Si alzò e venne a sedersi sul bordo anteriore della scrivania, poco distante da me. Se avessi allungato una mano avrei potuto toccargli la coscia. Volevo toccarlo per essere sicura che fosse vero. In quel momento avevo perso fiducia nella mia visione della realtà.
«Eloïse.» Aveva un tono gentile ma gli occhi che mi fissavano erano quelli di un poliziotto. «Hai un coltello?»
«No. Non ho un coltello. Mickey è stato ucciso con un coltello. Léon, non sono un’assassina.»
Sembrò trattenere il respiro e quando alla fine espirò sapevo che in qualche modo avevamo superato un confine.
«Allora guardiamo le alternative» disse con calma. «O è stato accoltellato da un aggressore qualunque solo perché era americano e la rabbia ha avuto la meglio.» Spuntò l’opzione da una delle dita. «Oppure…»
«Oppure è stato preso di mira per un altro motivo. Da qualcuno che vuole creare dissapori più gravi tra i piloti americani e la gente del posto.»
La mia voce mi scioccò. Era così ferma. Così controllata. Nella mia mente aleggiavano spesse ombre nere che premevano per uscire e dovetti sforzarmi di pensare chiaramente.
«Voglio che tu vada a casa, Eloïse.
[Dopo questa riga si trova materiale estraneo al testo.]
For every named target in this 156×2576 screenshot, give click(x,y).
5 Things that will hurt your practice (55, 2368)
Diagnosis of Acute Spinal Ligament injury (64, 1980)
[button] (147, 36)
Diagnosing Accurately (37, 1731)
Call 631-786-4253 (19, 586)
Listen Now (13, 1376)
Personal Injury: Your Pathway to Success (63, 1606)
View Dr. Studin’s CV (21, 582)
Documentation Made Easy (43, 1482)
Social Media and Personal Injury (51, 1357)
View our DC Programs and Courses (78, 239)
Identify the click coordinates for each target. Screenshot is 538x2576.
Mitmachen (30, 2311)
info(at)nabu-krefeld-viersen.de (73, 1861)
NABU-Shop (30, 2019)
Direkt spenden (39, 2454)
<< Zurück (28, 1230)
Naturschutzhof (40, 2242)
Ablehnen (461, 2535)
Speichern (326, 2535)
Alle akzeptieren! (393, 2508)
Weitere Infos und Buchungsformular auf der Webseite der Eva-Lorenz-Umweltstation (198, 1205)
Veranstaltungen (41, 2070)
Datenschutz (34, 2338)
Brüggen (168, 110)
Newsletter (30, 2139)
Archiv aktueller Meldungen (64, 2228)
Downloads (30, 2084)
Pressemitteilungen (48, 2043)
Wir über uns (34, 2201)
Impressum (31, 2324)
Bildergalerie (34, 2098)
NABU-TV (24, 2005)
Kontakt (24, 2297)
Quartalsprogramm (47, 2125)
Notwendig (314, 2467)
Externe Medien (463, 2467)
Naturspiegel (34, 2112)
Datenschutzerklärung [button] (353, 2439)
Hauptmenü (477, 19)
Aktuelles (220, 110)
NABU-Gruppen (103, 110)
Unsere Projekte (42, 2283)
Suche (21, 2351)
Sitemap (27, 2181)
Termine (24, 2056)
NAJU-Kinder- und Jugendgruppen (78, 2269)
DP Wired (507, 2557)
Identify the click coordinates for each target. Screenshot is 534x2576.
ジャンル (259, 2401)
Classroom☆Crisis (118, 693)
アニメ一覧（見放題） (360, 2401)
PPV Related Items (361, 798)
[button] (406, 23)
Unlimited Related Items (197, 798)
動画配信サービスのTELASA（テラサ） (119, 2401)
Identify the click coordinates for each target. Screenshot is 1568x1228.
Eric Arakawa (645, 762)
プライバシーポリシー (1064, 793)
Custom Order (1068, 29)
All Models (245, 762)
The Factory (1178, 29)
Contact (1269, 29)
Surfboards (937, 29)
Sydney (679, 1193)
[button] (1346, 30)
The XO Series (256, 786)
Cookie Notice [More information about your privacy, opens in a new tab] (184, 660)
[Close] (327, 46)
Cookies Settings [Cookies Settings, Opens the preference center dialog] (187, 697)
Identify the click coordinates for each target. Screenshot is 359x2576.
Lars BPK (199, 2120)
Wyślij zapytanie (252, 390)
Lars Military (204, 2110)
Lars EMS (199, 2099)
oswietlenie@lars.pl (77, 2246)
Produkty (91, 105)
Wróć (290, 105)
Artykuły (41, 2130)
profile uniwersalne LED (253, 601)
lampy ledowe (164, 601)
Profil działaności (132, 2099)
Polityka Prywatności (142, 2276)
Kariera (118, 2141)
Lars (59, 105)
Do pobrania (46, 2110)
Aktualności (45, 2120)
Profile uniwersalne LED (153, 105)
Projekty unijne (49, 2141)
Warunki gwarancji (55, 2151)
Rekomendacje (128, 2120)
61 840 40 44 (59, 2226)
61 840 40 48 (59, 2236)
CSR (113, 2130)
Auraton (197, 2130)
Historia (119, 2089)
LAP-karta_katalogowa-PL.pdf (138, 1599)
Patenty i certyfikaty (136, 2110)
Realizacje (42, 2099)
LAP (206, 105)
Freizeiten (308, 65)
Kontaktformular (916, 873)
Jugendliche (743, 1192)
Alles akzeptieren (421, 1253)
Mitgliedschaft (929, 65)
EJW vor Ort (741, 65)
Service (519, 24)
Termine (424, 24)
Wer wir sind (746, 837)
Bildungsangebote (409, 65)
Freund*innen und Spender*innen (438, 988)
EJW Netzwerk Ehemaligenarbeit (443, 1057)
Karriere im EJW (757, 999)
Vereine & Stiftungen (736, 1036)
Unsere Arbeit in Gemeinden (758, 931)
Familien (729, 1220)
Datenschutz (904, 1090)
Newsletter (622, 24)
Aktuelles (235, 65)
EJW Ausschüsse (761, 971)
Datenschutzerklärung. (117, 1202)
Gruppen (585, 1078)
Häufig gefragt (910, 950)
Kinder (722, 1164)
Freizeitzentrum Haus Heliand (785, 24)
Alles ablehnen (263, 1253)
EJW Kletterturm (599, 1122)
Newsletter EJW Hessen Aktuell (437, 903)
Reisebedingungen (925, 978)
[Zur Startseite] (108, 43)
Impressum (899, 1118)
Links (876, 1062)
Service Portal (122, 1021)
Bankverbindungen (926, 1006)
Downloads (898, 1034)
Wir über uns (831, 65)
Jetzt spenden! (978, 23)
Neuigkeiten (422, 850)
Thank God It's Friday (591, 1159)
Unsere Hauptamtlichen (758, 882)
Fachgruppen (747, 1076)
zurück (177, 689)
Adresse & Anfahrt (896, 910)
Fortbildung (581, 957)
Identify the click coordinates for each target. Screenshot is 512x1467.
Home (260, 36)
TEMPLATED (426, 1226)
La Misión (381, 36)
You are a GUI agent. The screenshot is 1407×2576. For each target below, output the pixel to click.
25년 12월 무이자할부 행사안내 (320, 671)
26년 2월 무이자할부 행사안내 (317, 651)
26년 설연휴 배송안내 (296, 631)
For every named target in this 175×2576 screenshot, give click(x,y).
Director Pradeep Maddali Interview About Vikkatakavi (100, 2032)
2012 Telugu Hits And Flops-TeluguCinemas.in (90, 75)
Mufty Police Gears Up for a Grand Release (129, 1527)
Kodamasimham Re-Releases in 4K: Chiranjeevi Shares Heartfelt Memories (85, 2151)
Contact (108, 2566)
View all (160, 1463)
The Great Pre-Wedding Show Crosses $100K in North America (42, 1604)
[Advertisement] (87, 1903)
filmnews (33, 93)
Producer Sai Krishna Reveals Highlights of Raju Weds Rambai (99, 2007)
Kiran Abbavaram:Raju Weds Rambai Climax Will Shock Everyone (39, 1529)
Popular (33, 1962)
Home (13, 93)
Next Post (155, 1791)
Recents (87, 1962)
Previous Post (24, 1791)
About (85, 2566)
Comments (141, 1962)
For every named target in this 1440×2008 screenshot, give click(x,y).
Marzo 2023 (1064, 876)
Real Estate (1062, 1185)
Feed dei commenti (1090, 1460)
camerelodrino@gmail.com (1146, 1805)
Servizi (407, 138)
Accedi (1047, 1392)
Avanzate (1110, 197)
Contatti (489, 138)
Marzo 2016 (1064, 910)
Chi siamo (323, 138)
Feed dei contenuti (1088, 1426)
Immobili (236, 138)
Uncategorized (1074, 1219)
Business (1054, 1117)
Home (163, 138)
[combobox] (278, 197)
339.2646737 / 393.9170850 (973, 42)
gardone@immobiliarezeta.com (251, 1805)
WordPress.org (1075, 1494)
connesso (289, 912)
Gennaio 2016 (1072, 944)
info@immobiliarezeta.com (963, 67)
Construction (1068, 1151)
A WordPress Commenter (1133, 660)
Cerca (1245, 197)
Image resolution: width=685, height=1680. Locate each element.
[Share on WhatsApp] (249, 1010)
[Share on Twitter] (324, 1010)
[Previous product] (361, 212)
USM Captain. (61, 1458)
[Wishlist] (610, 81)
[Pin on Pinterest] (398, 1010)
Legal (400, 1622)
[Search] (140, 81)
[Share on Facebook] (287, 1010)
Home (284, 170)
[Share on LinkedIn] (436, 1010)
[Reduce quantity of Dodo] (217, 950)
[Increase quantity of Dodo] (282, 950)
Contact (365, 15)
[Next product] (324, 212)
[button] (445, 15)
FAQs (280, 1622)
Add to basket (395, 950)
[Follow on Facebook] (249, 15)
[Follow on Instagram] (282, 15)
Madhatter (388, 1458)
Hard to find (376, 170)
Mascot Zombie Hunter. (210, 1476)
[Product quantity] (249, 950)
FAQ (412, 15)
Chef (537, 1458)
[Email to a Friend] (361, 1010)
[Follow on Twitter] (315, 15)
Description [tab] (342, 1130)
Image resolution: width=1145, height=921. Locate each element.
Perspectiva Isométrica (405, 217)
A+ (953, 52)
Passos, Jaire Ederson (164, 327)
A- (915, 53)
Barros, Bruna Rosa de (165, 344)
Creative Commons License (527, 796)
La prima volta che vedi morire un uomo una parte di te se ne va con lui.» Si sporse in avanti e mi passò piano una mano sui capelli bagnati. «Tornatene a casa dai tuoi cavalli.»
Mi concessi per un attimo di appoggiare la testa al palmo della sua mano. «Siamo in guerra,» dissi «ma i francesi non lo sanno.»
«Lasciamo le cose come stanno. Le agitazioni e il caos nelle fabbriche e sulle strade è già più di quanto riescano a sopportare. Ci vorrà più tempo di quanto ne abbiamo per riportare l’ordine.»
«Léon, Serriac è fortunata ad avere una persona come te che vigila su di lei.»
«Ah! Gli investigatori americani si fionderanno qui, si aggireranno per tutta la città come locuste per scovare l’aggressore. Anche loro sanno come badare a se stessi.»
Sentii il buio che sospingeva ai margini della mia mente. «Léon.» Un sussurro. «Léon, e se quel coltello avesse dovuto colpire me e non Mickey? Se in mezzo alla confusione la lama avesse colpito il bersaglio sbagliato?»
Si allontanò dalla scrivania e si inginocchiò di fronte alla mia sedia. «E se te ne tornassi a Parigi oggi stesso? Ti metto sul prossimo treno.»
Mi sporsi in avanti, chinai la testa sulla sua spalla e sentii le sue braccia cingermi la schiena. Mi strinse forte.